Hi all,
as I wrote in an earlier post, I have compiled ZimReader for Openmoko platform. To make more databases available for the device I also had look at kiwix and the ZIM-Files supplied on it's site [1].
Some question arose from that and it appears, that this list is the right place to discuss them. Please correct me, if I'm wrong.
I observed that Kiwix is producing an "ad-hoc" type index. This may be usefull for desktops as they have the power to generate an index file on the fly. On small footprint devices this will not reasonably be possible, due to lacking memory and cpu resources.
Even on a dual core desktop with 3.5 GB of memory Kiwix failed to produce "ad-hoc" index of the openzim-edition of the German Wikipedia running out of memory after many hours.
Question 1:
From the change log I see that kiwix is using a
prominent search engine (Xapian) instead of the mechanism ZimReader/Writer are using.

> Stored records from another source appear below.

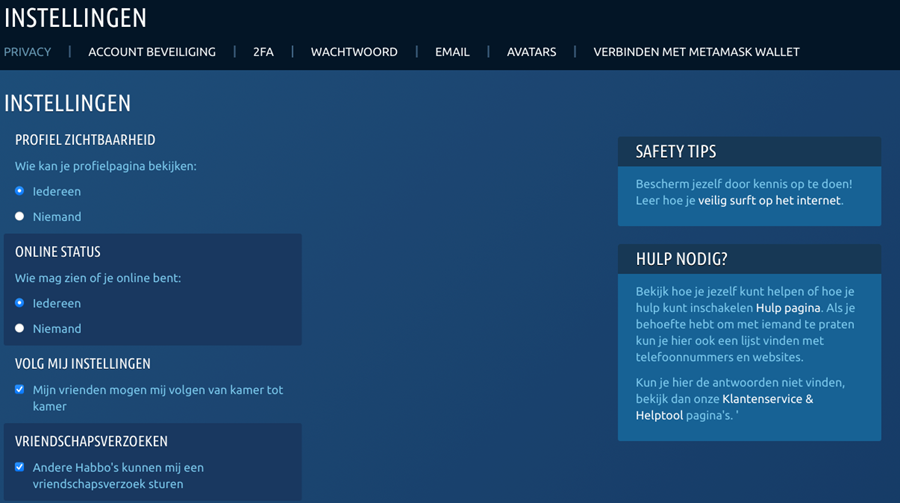Choose Niemand for Online Status

point(20,328)
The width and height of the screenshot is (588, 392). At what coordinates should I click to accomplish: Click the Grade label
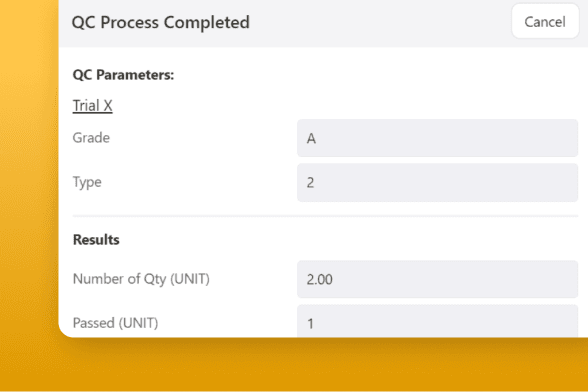91,138
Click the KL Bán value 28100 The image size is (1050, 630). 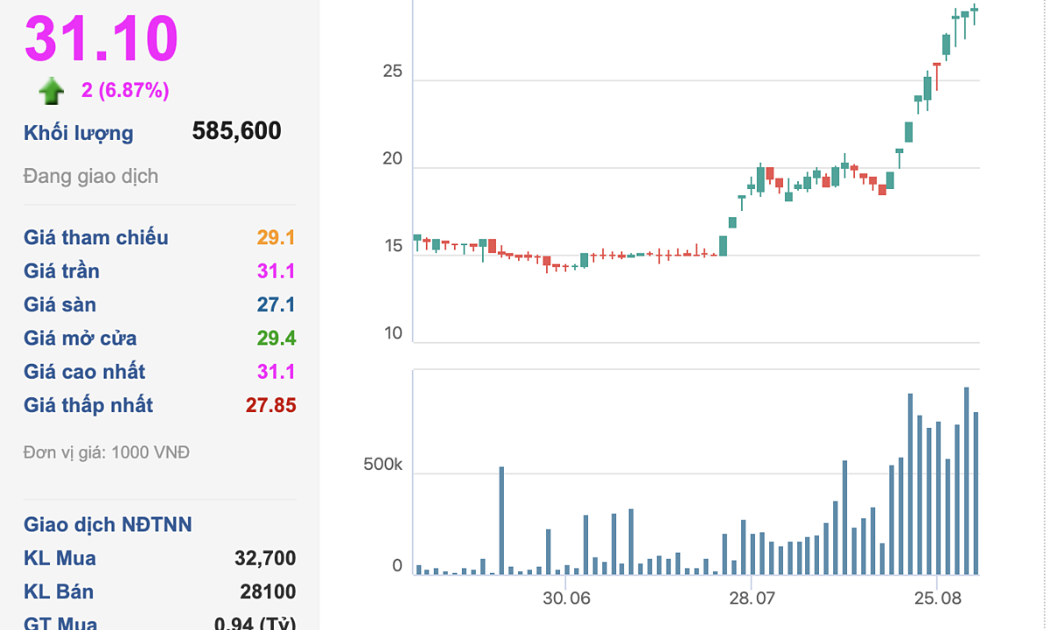click(x=267, y=592)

Is there an easy way to reuse an index produced by Kiwix on a different machines?
Question 2: Are there plans to enable Kiwix to read reusable indexes of the format released for ZimReader/ Writer?
Question 3: Are there plans to enable Kiwix to produce such a reusable index.
Question 4: Wouldn't it be desirable to deliver reusable indexes together with zim-article-databases for all those people with less capable devices (mids, netbooks, phones) on the Kiwix site?
Question 5: The zim databases supplied on the Kiwix site [1] seem to use the articles title field as article id field, which - I'm sure - solves some problems for Kiwix, but results in a list of article ids as result of a search on zimreader instead of a list of article titles. Since both Kiwix and ZimReader are part of the openzim standardization effort, this confuses me a bit. Which format is supposed to be the standard?
Question 6: I succeeded in producing a ZIM-Format index of the openzim-edition of the German Wikipedia using ZimWriter on the above 3.5 GB machine. Other than the index supplied on DVD, the generated index is 1. 5 GB of size (instead of 1.1 GB ). Any ideas why that is?
Cheers, Marc